▶ [Task]: Your answer is the line containing "The width and" plus every line after it through the end of the records, printed exactly and free of pictures.

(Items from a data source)
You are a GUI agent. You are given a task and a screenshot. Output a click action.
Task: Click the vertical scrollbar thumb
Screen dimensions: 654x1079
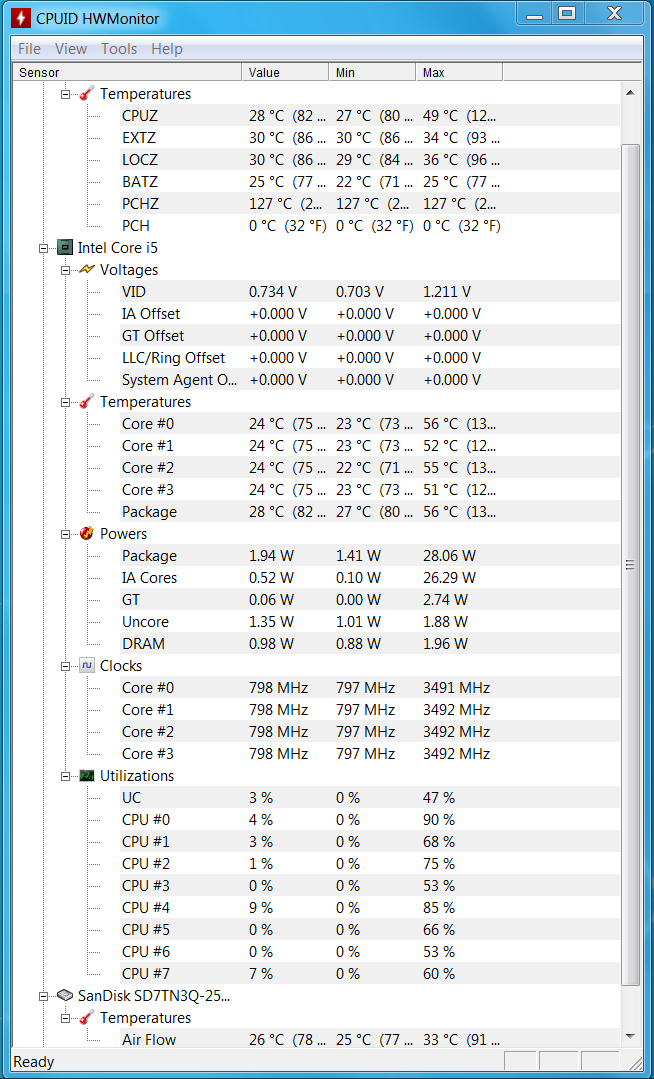[x=630, y=564]
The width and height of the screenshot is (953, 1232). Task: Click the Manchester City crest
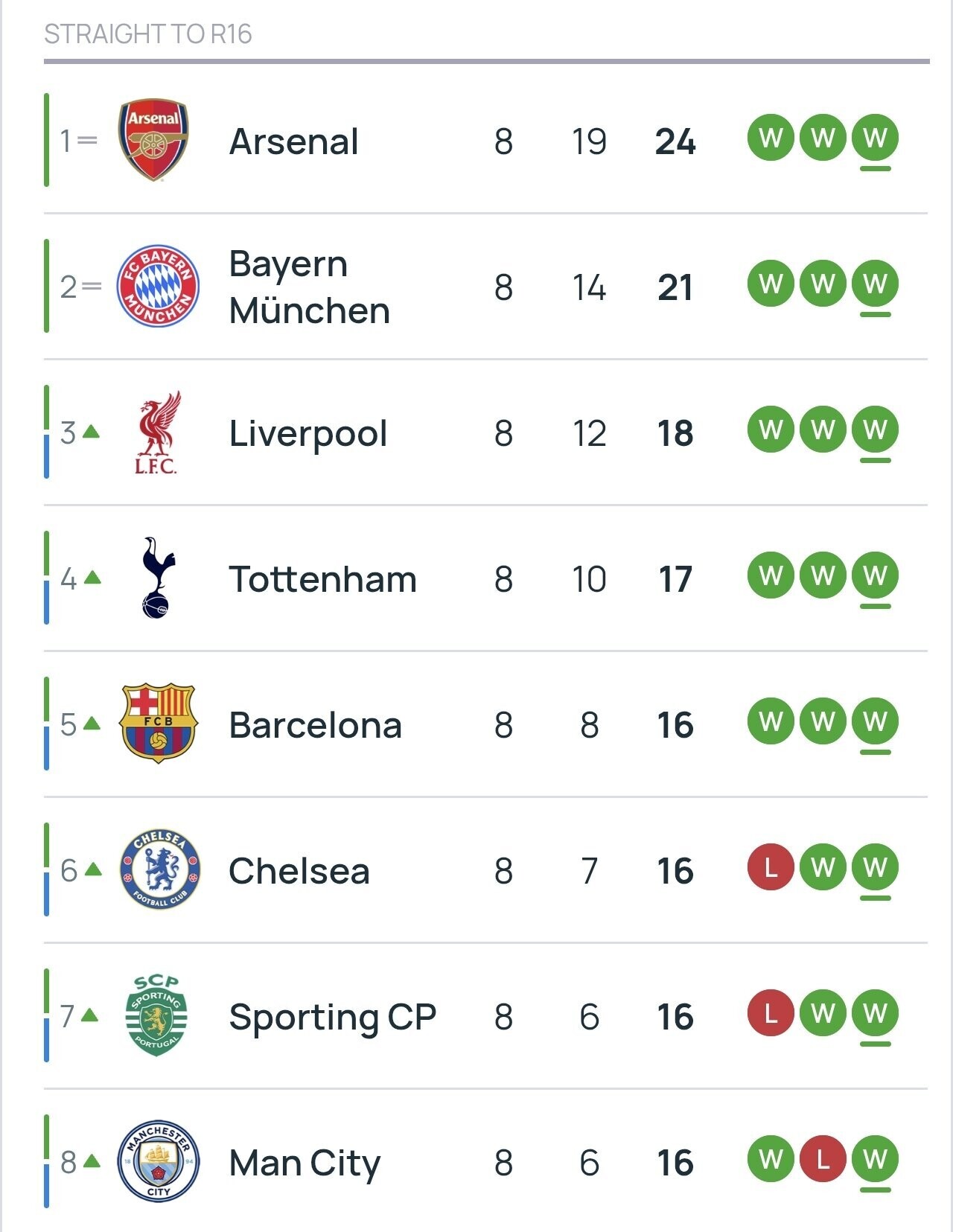point(158,1161)
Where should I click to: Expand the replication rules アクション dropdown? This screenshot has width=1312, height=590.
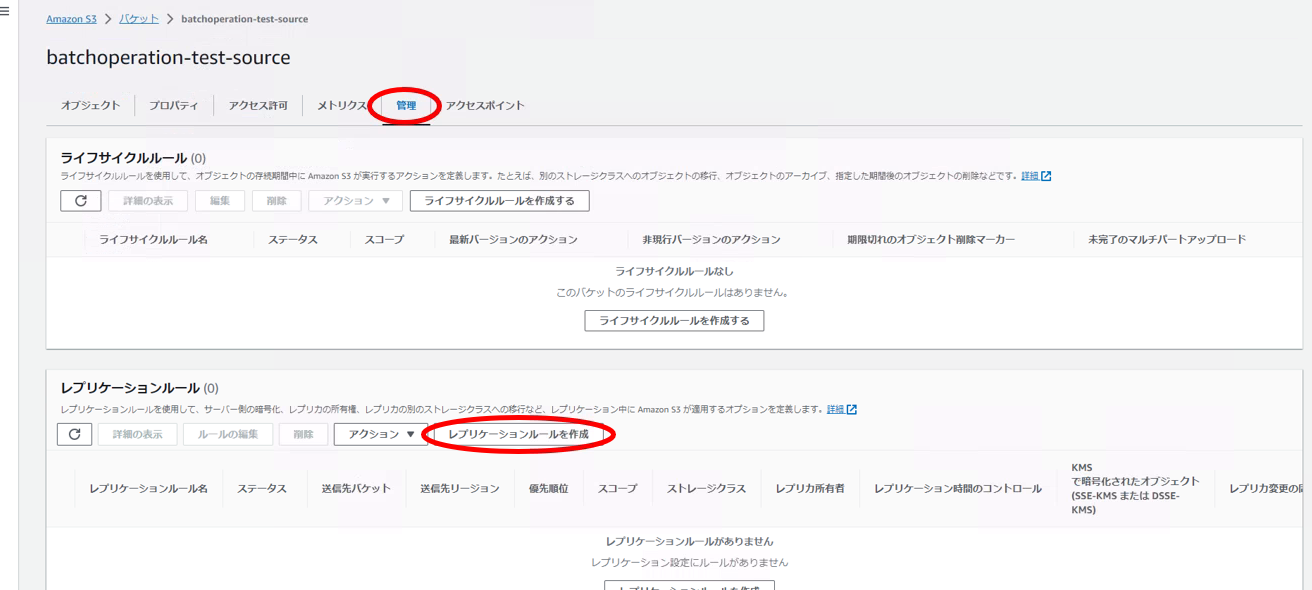[380, 435]
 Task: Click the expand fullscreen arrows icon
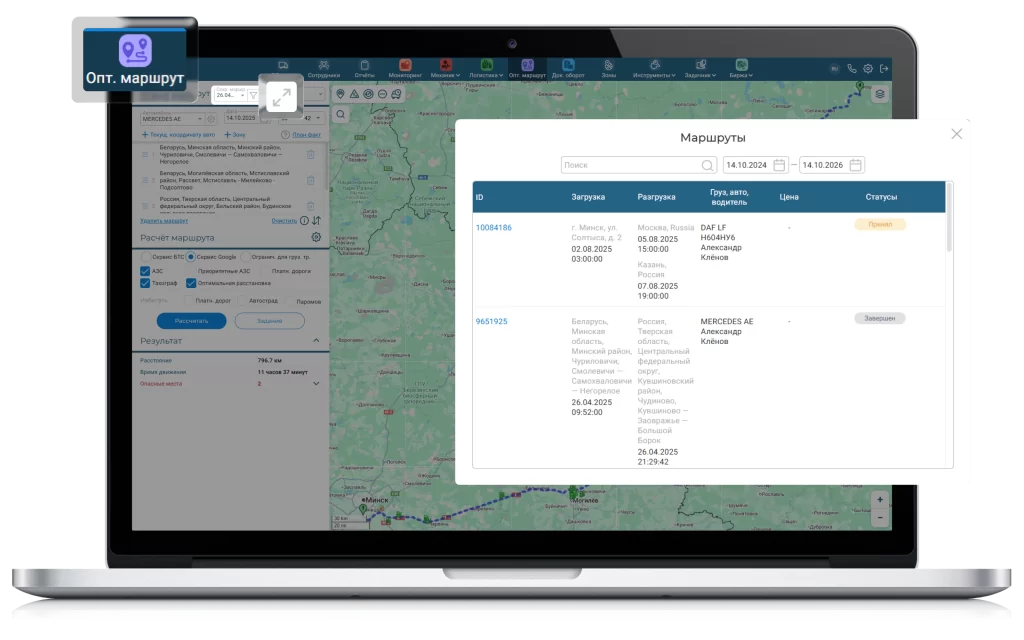coord(281,97)

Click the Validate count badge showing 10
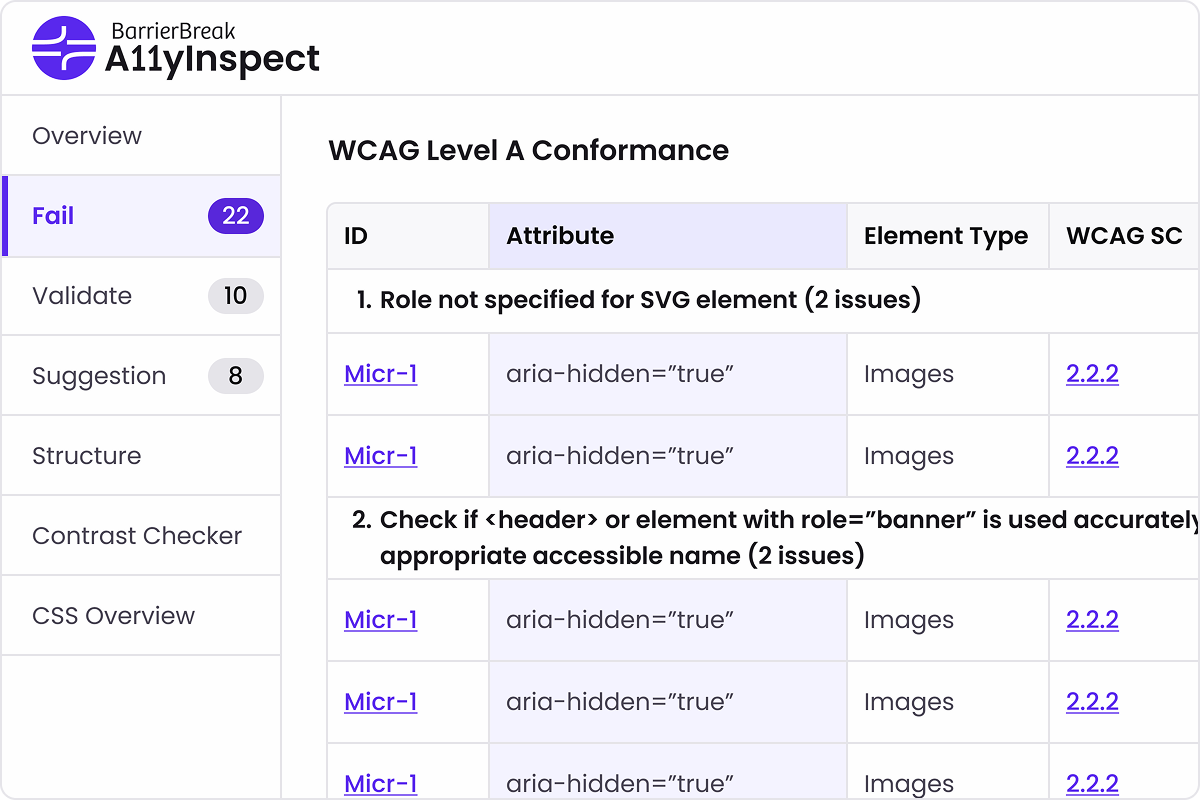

▶ [Written response]:
The width and height of the screenshot is (953, 1232). Task: Click the Manchester City crest
point(158,1161)
Where should I click to: Expand the replication rules アクション dropdown? This screenshot has width=1312, height=590.
[380, 435]
 Task: Click the expand fullscreen arrows icon
coord(281,97)

Click the Validate count badge showing 10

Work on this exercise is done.